━━ Quoted passage

# The Anxiety of Being Mexican American



## EphemeralStick (Jun 22, 2018)

I've been thinking a lot about the political climate in the US lately, which is something I try not to do. Still, as a Latinx it's impossible to ignore what is happening to immigrants in this country. I think about what separates my family from theirs, the obvious difference being mine has citizenship. That being said, my family wouldn't be here, I wouldn't even be alive, if my grandfather and his brothers didn't crossover illegally.

They were lucky. The times were different back then, the three of them worked their asses of doing manual labor to send money back to their families in Mexico. My grandfather left not long after my father was born, he left his family behind in the hope that he could create a better life for them all and he succeeded. Eventually he made his way to Chicago where he found work in one of the factories. Back then Chicago was trying to pull immigrants into the city so the factory where my grandfather work sponsored him in order for him and his brothers to gain citizenship and bring their families over, my dad being just five years old at the time.

━━━━
━━ Supplied material

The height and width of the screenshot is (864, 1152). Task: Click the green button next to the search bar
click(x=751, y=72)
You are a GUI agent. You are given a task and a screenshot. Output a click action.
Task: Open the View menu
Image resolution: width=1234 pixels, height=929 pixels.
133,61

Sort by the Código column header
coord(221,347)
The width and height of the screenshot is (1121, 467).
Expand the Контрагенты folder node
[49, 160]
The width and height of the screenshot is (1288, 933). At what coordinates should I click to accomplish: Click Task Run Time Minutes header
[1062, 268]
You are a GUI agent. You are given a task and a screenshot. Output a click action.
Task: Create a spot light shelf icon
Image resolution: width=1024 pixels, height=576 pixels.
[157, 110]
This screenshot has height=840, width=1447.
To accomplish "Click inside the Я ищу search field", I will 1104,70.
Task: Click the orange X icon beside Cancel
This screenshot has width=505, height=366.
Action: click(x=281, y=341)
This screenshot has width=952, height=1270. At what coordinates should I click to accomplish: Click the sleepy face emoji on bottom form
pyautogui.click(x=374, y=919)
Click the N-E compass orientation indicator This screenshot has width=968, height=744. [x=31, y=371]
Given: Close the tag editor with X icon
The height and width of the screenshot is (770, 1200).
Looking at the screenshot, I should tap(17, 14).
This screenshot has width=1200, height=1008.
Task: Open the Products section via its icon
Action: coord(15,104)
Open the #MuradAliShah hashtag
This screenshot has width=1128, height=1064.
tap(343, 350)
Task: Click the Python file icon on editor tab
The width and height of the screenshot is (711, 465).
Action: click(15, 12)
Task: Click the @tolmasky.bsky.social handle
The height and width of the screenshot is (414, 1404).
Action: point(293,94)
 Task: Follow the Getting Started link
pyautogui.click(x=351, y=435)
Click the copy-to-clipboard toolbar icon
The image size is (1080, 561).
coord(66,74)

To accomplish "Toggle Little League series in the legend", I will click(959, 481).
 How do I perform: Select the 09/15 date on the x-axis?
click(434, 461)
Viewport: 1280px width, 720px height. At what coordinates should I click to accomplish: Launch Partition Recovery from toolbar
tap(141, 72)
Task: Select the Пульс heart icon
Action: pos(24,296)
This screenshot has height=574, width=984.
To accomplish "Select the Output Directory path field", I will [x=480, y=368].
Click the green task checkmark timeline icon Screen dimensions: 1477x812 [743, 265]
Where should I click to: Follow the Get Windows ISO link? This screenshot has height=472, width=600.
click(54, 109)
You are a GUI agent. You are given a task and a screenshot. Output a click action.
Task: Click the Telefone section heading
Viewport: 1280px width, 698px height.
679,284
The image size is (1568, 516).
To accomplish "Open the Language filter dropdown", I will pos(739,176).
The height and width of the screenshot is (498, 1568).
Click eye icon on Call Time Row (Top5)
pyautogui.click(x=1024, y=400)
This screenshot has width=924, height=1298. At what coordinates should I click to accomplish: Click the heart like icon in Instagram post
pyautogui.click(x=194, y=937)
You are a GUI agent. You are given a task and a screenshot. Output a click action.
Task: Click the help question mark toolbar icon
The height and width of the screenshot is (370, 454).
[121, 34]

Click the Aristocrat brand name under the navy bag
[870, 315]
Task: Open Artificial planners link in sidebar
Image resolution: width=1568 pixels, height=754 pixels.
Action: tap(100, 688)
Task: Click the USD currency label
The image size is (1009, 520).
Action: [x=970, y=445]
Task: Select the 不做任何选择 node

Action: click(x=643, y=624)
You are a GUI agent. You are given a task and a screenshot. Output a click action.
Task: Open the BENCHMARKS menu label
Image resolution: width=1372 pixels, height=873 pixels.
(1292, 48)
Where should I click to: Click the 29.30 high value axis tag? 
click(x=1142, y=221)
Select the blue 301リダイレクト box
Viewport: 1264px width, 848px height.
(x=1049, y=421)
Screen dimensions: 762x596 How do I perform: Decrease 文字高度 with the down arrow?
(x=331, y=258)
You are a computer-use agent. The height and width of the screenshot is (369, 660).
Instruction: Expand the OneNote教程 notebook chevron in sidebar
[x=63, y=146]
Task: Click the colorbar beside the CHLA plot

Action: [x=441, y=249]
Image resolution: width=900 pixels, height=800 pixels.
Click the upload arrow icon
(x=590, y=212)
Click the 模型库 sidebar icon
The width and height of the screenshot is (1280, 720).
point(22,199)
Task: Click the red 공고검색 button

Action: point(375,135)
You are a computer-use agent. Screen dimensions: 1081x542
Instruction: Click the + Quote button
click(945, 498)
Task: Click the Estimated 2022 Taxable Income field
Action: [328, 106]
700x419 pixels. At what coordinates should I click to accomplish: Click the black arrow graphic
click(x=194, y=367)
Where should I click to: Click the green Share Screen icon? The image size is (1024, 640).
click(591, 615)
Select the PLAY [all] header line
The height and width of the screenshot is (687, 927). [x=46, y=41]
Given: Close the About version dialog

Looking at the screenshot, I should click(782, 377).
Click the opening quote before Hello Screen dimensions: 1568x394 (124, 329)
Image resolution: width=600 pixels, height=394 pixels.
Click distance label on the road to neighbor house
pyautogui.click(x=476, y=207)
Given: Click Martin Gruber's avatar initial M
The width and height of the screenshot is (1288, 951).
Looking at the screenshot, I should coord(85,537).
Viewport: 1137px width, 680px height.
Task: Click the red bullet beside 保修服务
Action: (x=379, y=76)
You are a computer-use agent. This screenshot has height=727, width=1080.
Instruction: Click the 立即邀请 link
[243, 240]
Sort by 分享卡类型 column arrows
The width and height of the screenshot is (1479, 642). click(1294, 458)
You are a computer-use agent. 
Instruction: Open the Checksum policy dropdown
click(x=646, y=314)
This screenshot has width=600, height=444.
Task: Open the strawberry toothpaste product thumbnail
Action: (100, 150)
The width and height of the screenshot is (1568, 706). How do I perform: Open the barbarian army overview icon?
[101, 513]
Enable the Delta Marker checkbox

━━━━

Tasks to complete »
a) According to the forum post, in what city did the grandfather find factory work?
b) Name every place mentioned in the forum post.
c) Reproduce the forum post word for word, starting at the words "I've been thinking" and ending after "didn't crossover illegally.".

Responses to the exercise »
a) Chicago

b)
- US
- Mexico
- Chicago

c)
I've been thinking a lot about the political climate in the US lately, which is something I try not to do. Still, as a Latinx it's impossible to ignore what is happening to immigrants in this country. I think about what separates my family from theirs, the obvious difference being mine has citizenship. That being said, my family wouldn't be here, I wouldn't even be alive, if my grandfather and his brothers didn't crossover illegally.